### EXERCISE DETAILS
Copy out the passage of the Meta Blocks tokenomics draft below from "3. Meta Blocks" to "the Ethereum wormhole.", word for word.

### TEXT SEGMENT
Looking for the upgradable avatars? Meta Blocks Avatars are now called 3moji.Learn more

Meta Blocks Tokenomics Draft

This document is a work in progress and subject to frequent changes. You can check the commit history and suggest changes here.

Meta Blocks platform

Meta Blocks platform allow for seamless upgradation of NFTs. This is achieved by holding multiple NFTs in a smart contract (on-chain program) and a machine readable collection (JSON) of all the NFTs owned by a user for a particular universe. When a new Meta Block (NFT) is purchased in a particular universe, it is transferred to the on-chain program. The JSON on Arweave also updates to reflect the addition of the new Meta Block.

Similarly, when a Meta Block is sold, the original NFT is released and the relevant date is deleted from the JSON stored on Arweave. This allows for upgradation of NFTs without mutating the original NFTs. In essence, the Meta Blocks platform makes NFTs malleable, while still maintaining the non-fungibility aspect of the token.

The Meta Blocks platform consists of three major entities:

1. Meta Blocks App

A marketplace to trade Meta Blocks. Mobile and chrome applications to use stickers and generative capabilities of the platform.

2. Meta Blocks Art

An official artist account that creates universes of upgradable NFTs and consults other NFT projects to help with integrations.

3. Meta Blocks Protocol

An open-source protocol to manage the combination of NFTs. This protocol runs on the Solana blockchain with Arweave as the storage layer. In future, we might extend this to Ethereum, Tron, Cosmos and Polkadot eco-systems using the Ethereum wormhole.

### Rows showing where targets appear
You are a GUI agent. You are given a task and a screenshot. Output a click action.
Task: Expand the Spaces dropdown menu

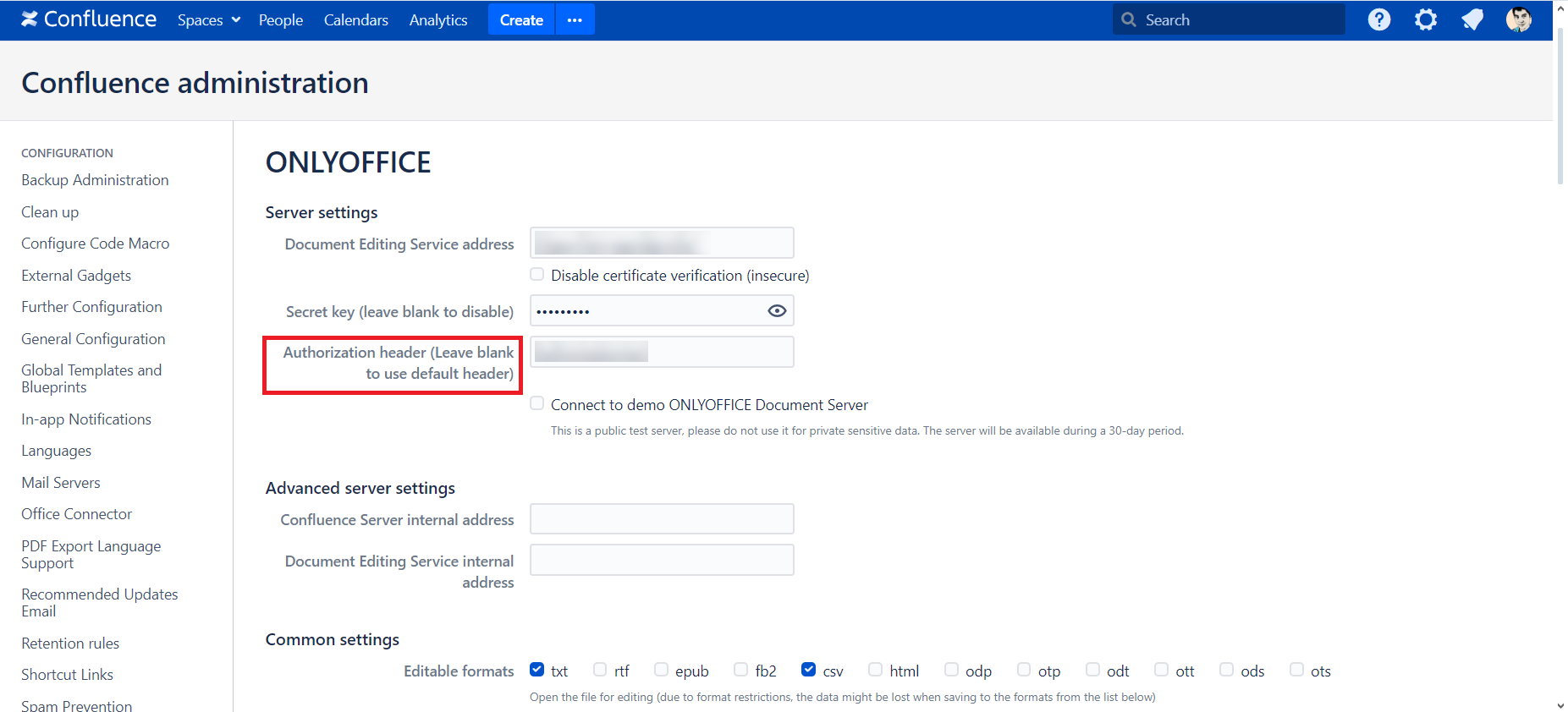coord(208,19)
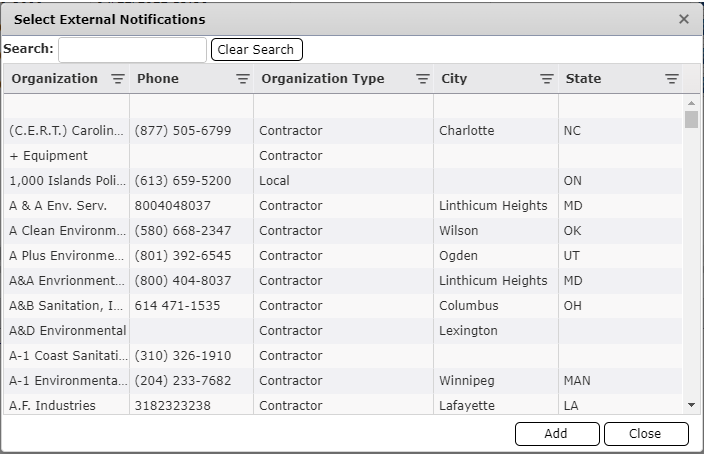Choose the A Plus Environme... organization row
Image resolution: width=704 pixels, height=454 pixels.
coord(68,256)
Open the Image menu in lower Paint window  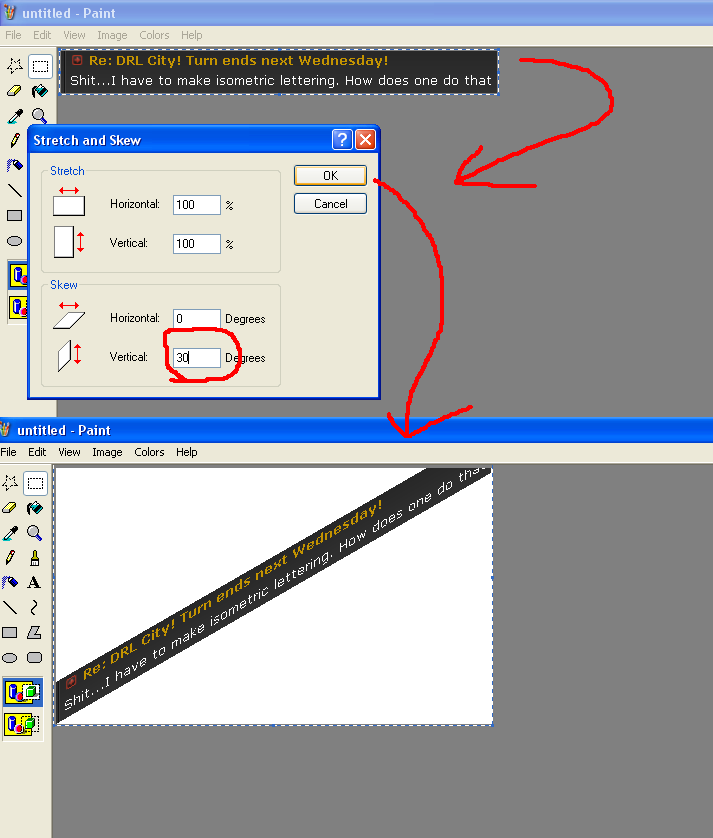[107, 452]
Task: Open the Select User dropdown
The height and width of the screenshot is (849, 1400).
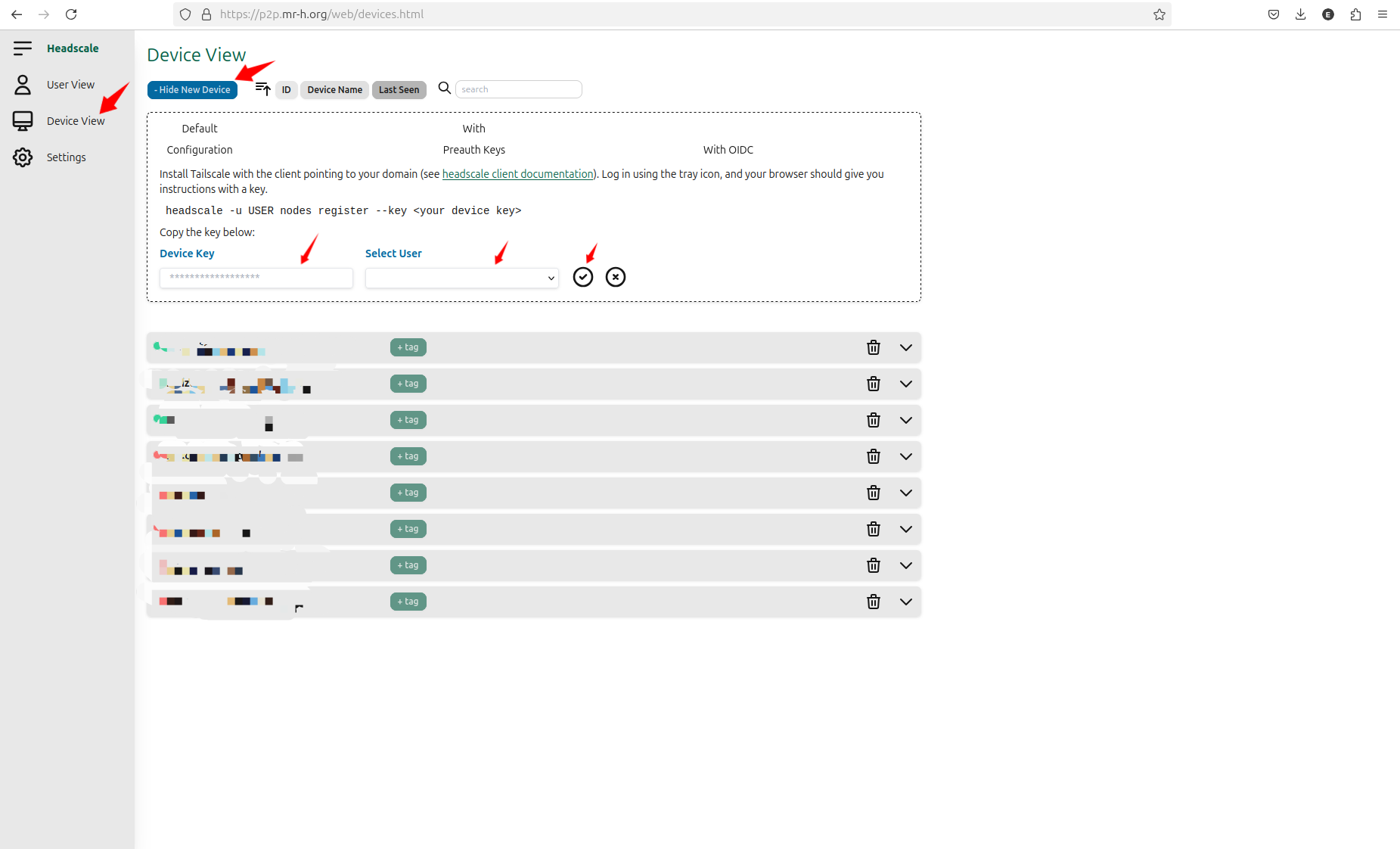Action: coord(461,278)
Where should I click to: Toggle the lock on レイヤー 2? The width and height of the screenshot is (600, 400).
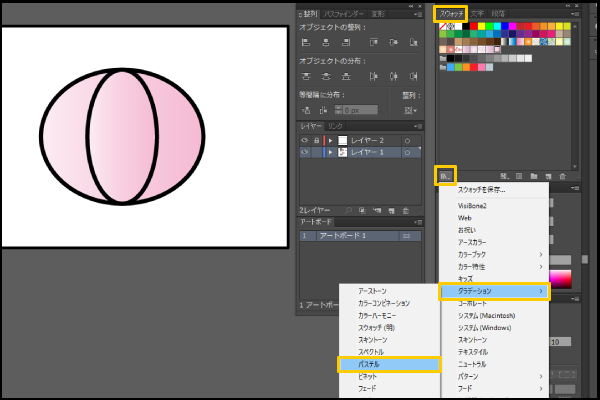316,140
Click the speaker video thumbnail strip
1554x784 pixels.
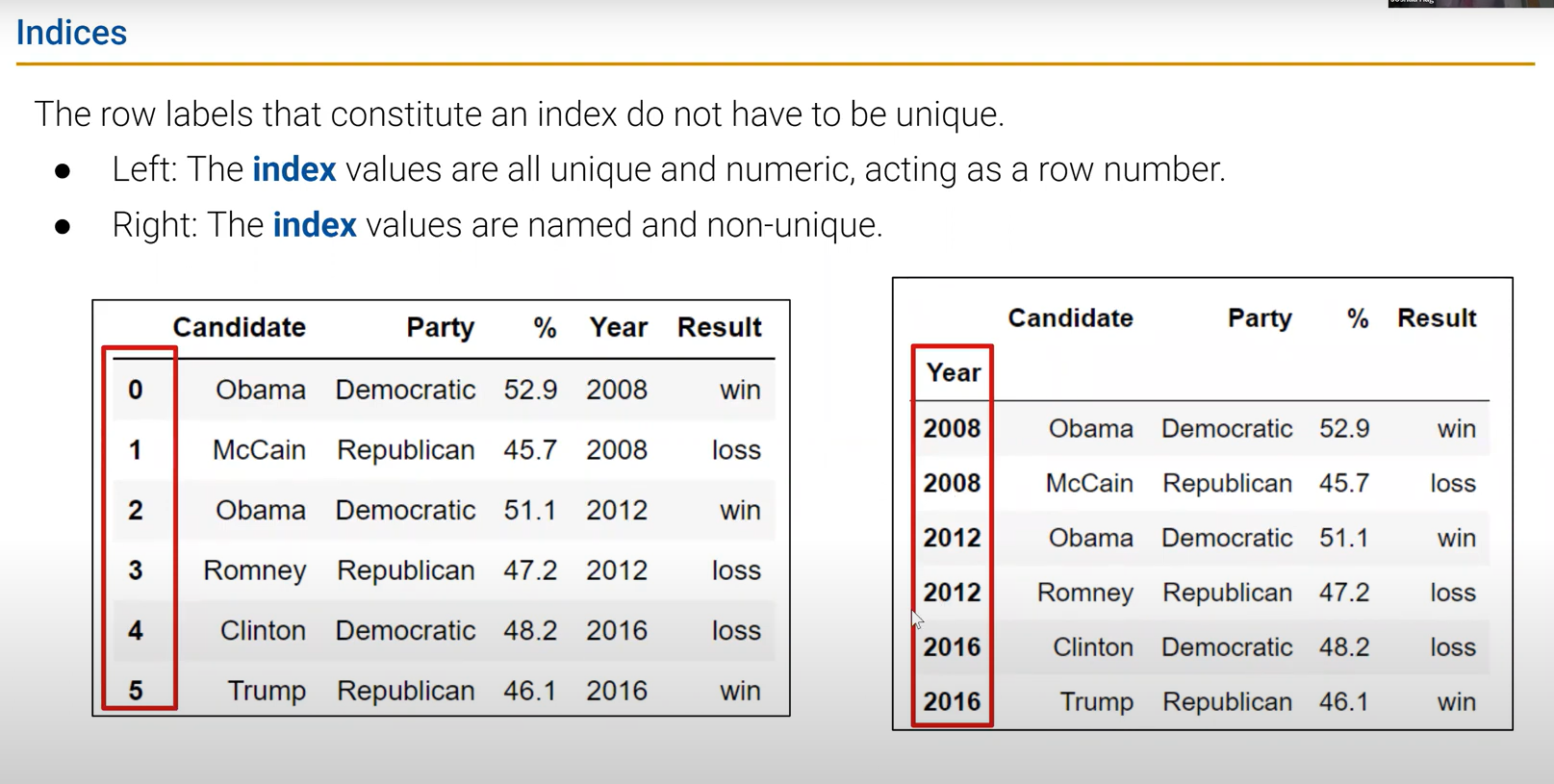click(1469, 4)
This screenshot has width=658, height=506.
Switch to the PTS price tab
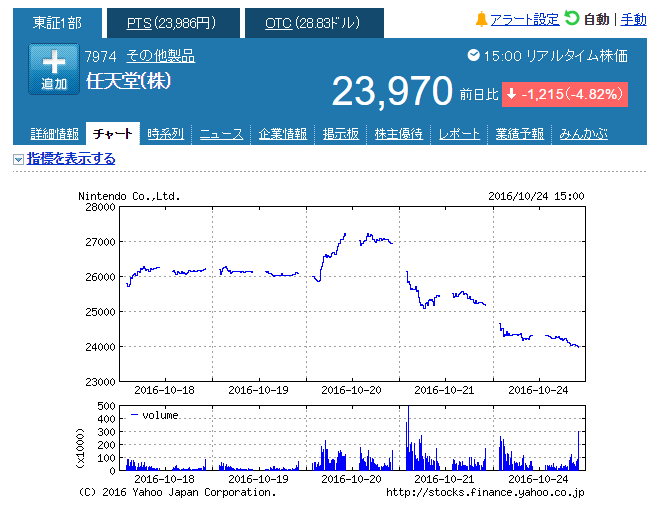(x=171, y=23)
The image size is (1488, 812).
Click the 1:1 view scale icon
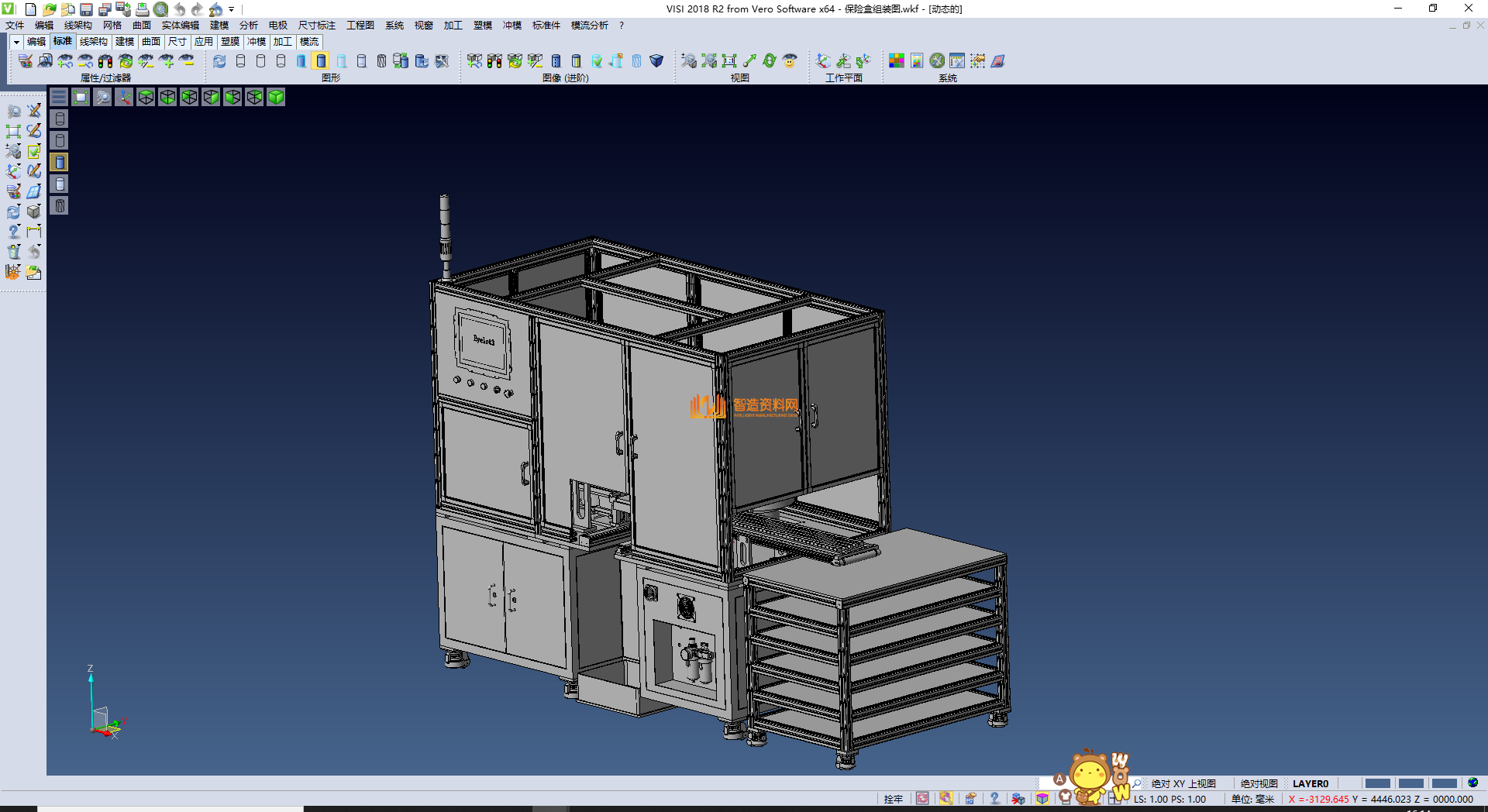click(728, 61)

### TASK ANSWER
3. Meta Blocks Protocol

An open-source protocol to manage the combination of NFTs. This protocol runs on the Solana blockchain with Arweave as the storage layer. In future, we might extend this to Ethereum, Tron, Cosmos and Polkadot eco-systems using the Ethereum wormhole.